━━ Given text ━━

Geary’s \(C\) scales the other way around. It is not perfectly correlated with Moran’s \(I\) but closely related.
moran_avian_richness <- moran.test(data_sf$avian_richness, rook)
print(moran_avian_richness)
Moran I test under randomisation
data: data_sf$avian_richness
weights: rook
Moran I statistic standard deviate = 64.66, p-value < 2.2e-16
alternative hypothesis: greater
sample estimates:
Moran I statistic Expectation Variance
0.9499254829 -0.0004035513 0.0002160130
geary_avian_richness <- geary.test(data_sf$avian_richness, rook)
print(geary_avian_richness)
Geary C test under randomisation
data: data_sf$avian_richness
weights: rook
Geary C statistic standard deviate = 64.254, p-value < 2.2e-16
alternative hypothesis: Expectation greater than statistic
sample estimates:
Geary C statistic Expectation Variance
0.0468078533 1.0000000000 0.0002200701
Variables and neighbours
Look to see if the different neighbourhood schemes increase or decrease spatial autocorrelation. Do all of the other three variables show significant spatial autocorrelation?

━━━
━━ Dataset excerpt ━━

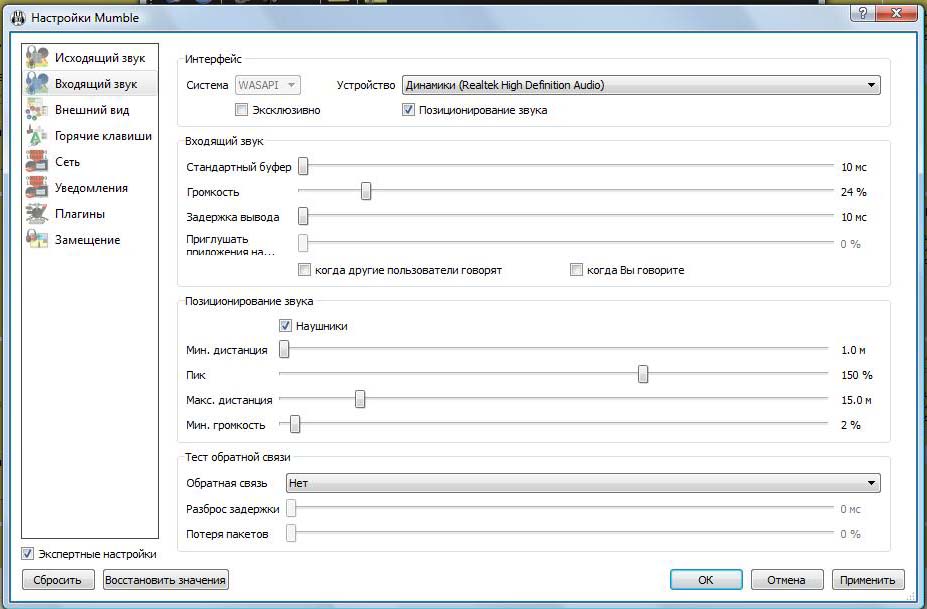The image size is (927, 609).
Task: Open the Обратная связь dropdown
Action: tap(582, 483)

━━━

Objectives
[1] Reproduce the part of the spatial autocorrelation text starting with "Moran I test" and going on through "print(geary_avian_richness)".
[2] Carry on the spatial autocorrelation text from the point where it ends.

Solved problems
[1]
Moran I test under randomisation
data: data_sf$avian_richness
weights: rook
Moran I statistic standard deviate = 64.66, p-value < 2.2e-16
alternative hypothesis: greater
sample estimates:
Moran I statistic Expectation Variance
0.9499254829 -0.0004035513 0.0002160130
geary_avian_richness <- geary.test(data_sf$avian_richness, rook)
print(geary_avian_richness)

[2]
Local spatial autocorrelation#
We can also look at local indicators of spatial autocorrelation (LISA) to show areas of stronger or weaker similarity. These calculate a similar statistic but only within the neighbourhood around each cell and report back the calculated value for each cell, which we can then map.
The localmoran
function outputs a matrix of values. The columns contain observed \(I\),
the expected value, variance, \(z\) statistics and \(p\) value and the rows contain the
location specific measures of each variable, so we can load them into data_sf
.
local_moran_avr <- localmoran(data_sf$avian_richness, rook)
data_sf$local_moran_avr <- local_moran_avr[, 'Ii'] # Observed Moran's I
plot(data_sf['local_moran_avr'], cex=0.6, pch=20)
The similar function localG
just calculates a \(z\) statistic showing strength of local
autocorrelation.
data_sf$local_g_avian_richness <- localG(data_sf$avian_richness, rook)
plot(data_sf['local_g_avian_richness'], cex=0.6, pch=20)
Exploring local spatial autocorrelation
As we might predict, avian richness shows strong positive spatial autocorrelation, which seems to be particularly strong in the mountains around Lake Victoria. Try these measures out on the other variables and neighbourhoods.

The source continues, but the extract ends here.